[WHAT TO DO] Set down, please, exactly the lines below that run from the line with "terracotta (123, 2365)" to the line with "green (107, 2153)", both lines included.

(Records from a data source)
=-=-=-=-=

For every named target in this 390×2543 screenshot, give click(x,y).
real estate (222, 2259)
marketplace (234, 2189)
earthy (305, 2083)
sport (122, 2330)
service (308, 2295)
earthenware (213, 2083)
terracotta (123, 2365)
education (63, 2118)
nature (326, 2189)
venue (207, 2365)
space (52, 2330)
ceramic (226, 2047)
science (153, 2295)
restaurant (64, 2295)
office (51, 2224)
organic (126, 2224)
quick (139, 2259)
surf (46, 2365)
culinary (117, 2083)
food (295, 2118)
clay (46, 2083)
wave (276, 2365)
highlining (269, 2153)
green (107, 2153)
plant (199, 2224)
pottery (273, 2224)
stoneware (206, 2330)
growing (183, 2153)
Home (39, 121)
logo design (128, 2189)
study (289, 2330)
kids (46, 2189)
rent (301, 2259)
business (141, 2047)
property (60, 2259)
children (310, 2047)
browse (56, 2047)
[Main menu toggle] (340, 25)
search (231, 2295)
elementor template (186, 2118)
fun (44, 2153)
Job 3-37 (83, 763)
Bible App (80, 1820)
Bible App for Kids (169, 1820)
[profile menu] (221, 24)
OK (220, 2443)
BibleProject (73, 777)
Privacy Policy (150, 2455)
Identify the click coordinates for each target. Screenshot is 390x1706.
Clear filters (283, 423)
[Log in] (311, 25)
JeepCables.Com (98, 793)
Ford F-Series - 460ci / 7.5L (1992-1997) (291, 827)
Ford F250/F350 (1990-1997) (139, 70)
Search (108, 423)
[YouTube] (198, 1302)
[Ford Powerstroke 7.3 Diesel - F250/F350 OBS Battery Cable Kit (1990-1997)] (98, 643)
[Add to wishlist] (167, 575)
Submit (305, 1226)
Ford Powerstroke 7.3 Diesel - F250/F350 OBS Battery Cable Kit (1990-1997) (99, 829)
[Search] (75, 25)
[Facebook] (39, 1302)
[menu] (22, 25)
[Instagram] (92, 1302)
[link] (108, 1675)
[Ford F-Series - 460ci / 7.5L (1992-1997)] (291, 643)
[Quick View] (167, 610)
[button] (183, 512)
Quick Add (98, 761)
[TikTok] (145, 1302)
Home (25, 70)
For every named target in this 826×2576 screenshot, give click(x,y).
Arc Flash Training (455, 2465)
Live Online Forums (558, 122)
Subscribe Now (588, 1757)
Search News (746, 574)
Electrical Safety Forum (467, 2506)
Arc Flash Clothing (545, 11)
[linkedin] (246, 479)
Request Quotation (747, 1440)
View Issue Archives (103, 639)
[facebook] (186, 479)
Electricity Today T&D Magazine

=-=-=-=-=

[SOLVED EXERCISE]
terracotta (123, 2365)
education (63, 2118)
nature (326, 2189)
venue (207, 2365)
space (52, 2330)
ceramic (226, 2047)
science (153, 2295)
restaurant (64, 2295)
office (51, 2224)
organic (126, 2224)
quick (139, 2259)
surf (46, 2365)
culinary (117, 2083)
food (295, 2118)
clay (46, 2083)
wave (276, 2365)
highlining (269, 2153)
green (107, 2153)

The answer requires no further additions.